Task brief: Copy out every line below, from the one containing "At what (x,y)" down to the one containing "Looking at the", and include both of those lines. Leave out the pictures.
+++ Data shown +++
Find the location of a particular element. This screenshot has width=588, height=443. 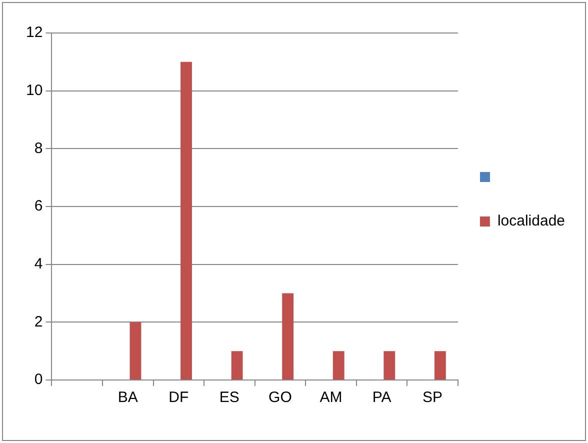

legend-label: localidade is located at coordinates (532, 221).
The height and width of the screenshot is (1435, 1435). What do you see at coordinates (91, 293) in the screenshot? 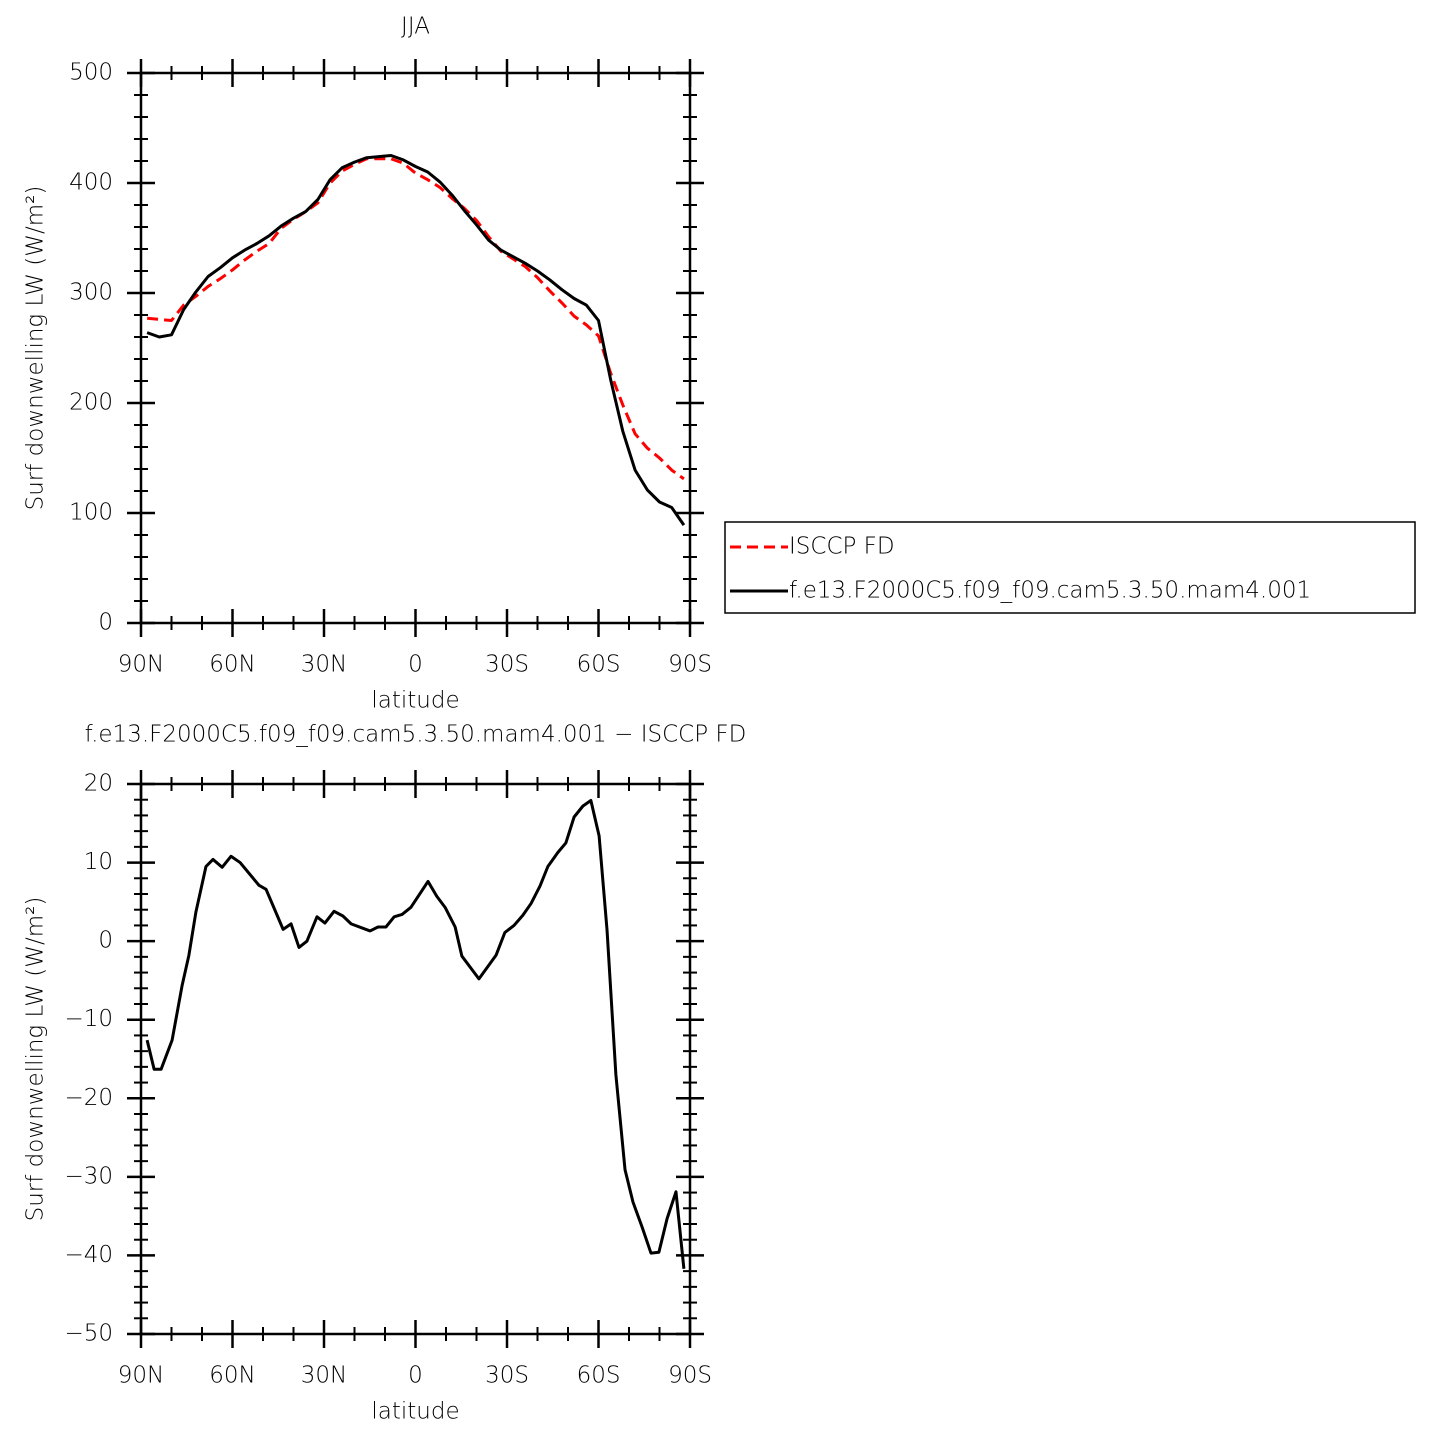
I see `y-tick-label: 300` at bounding box center [91, 293].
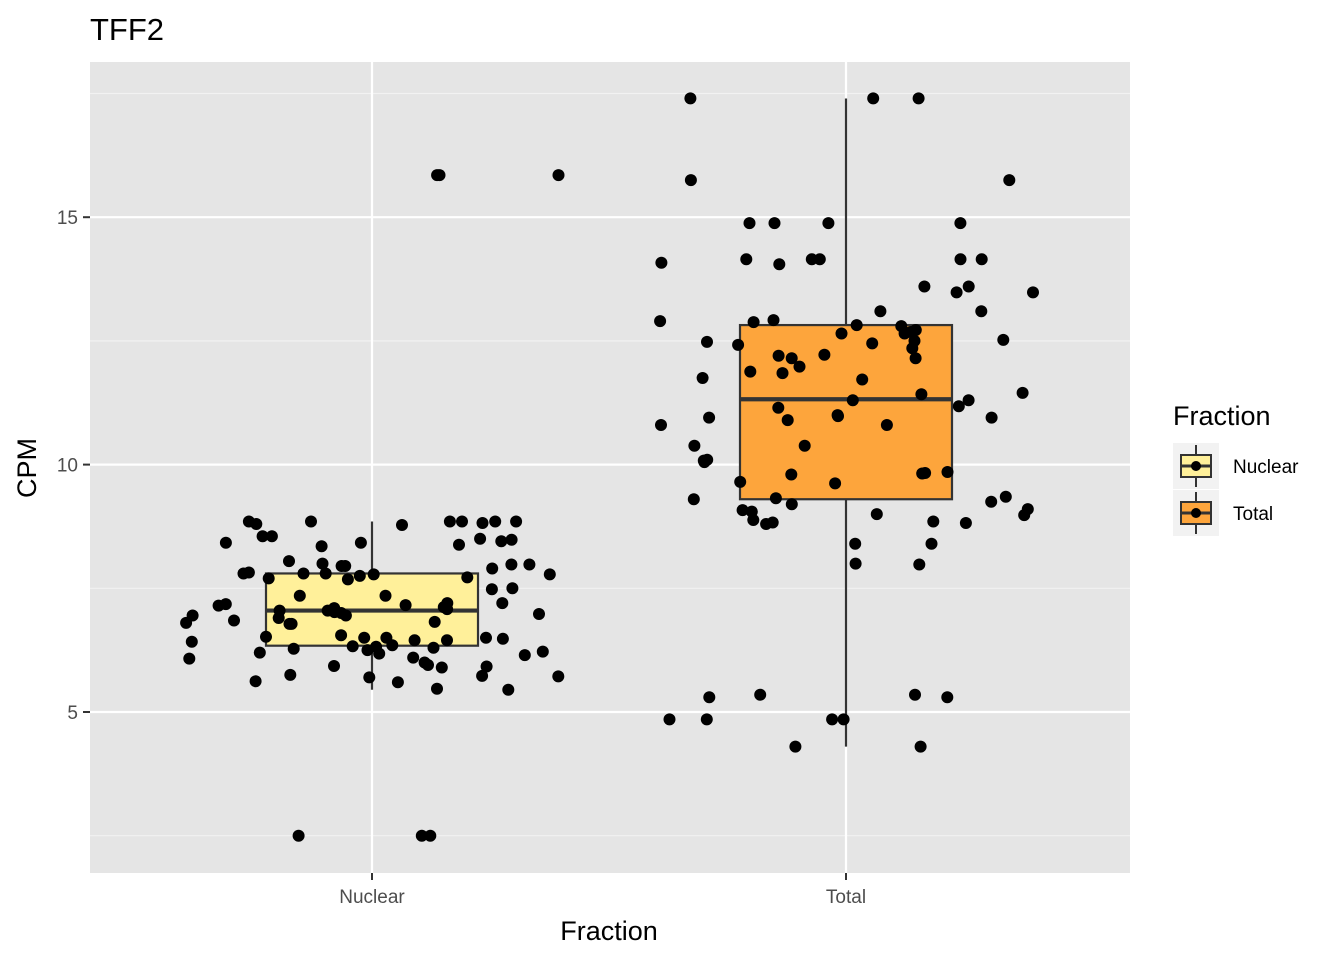  Describe the element at coordinates (846, 898) in the screenshot. I see `x-tick-label: Total` at that location.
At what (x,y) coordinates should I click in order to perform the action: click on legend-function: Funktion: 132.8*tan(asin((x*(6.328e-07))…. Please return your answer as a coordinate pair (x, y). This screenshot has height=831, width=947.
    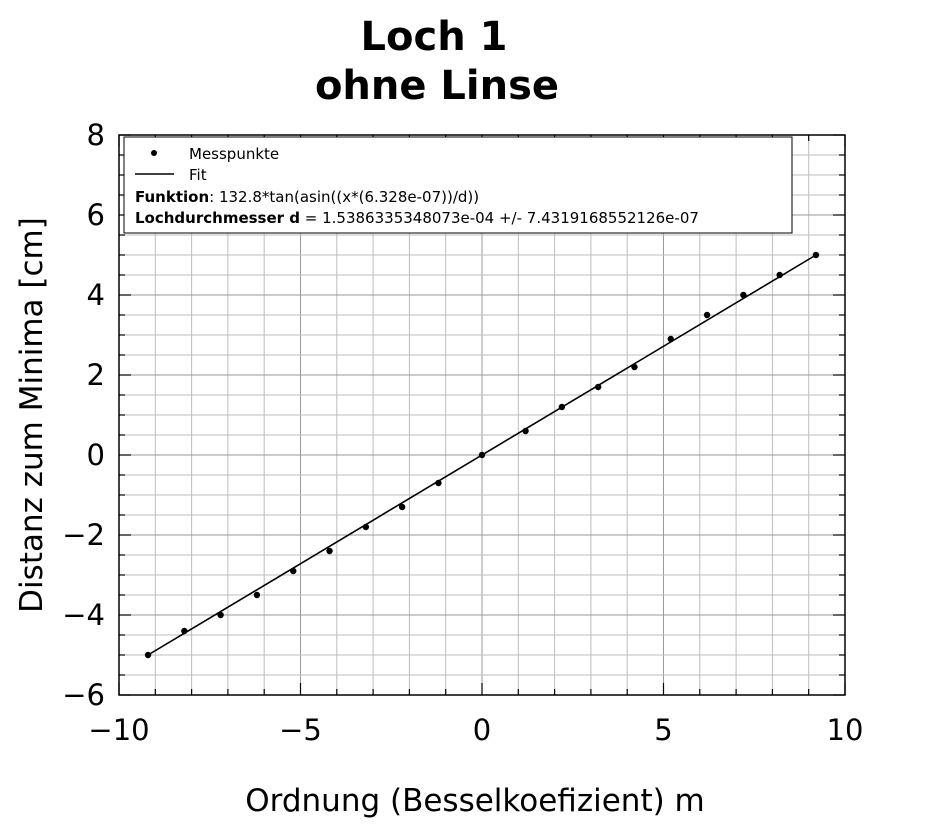
    Looking at the image, I should click on (307, 197).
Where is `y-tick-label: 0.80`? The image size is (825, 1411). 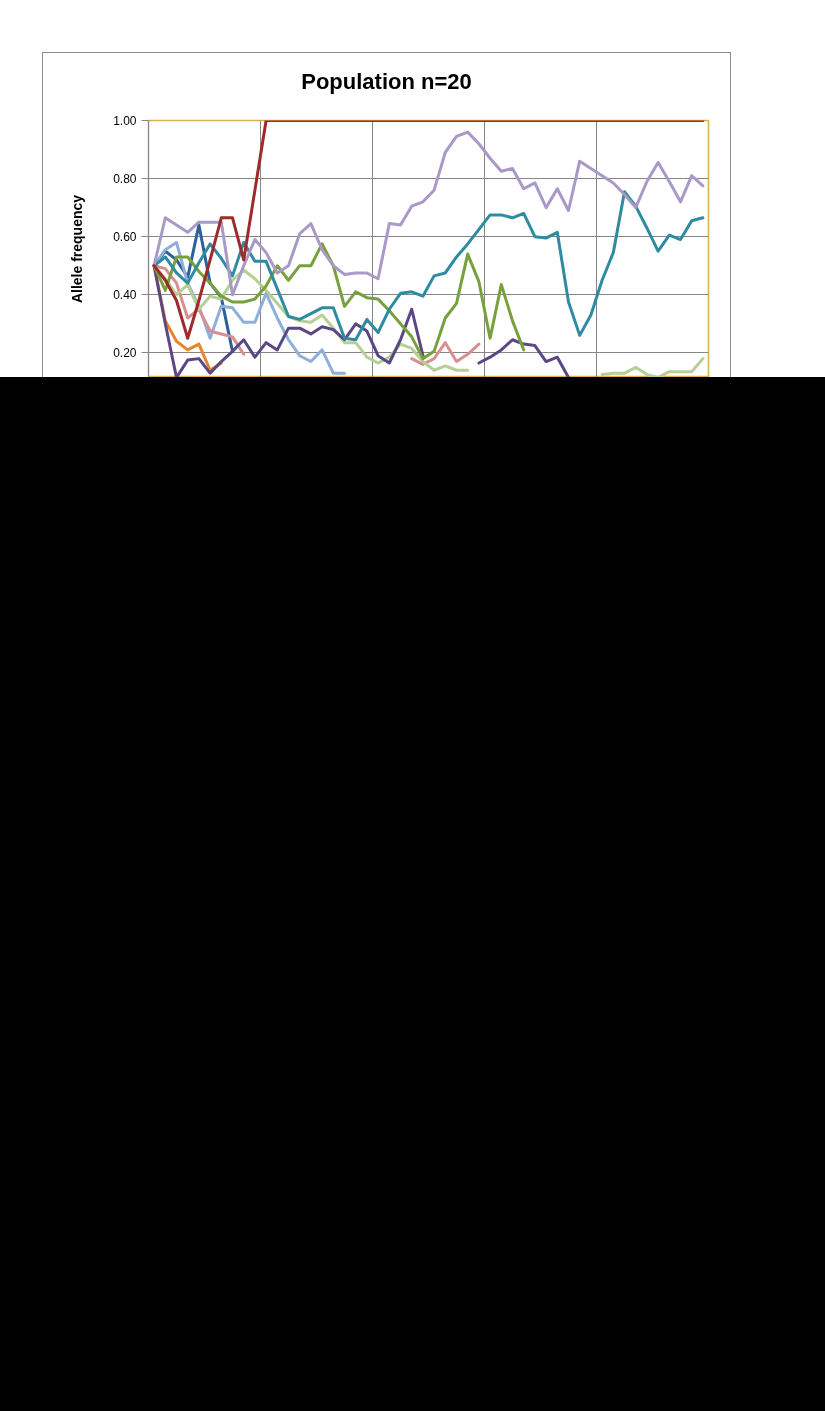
+++
Task output:
At what (x,y) coordinates should I click in order to perform the action: click on legend-function: Funktion: 132.8*tan(asin((x*(6.328e-07))…. Please return your answer as a coordinate pair (x, y). This screenshot has height=831, width=947.
    Looking at the image, I should click on (307, 197).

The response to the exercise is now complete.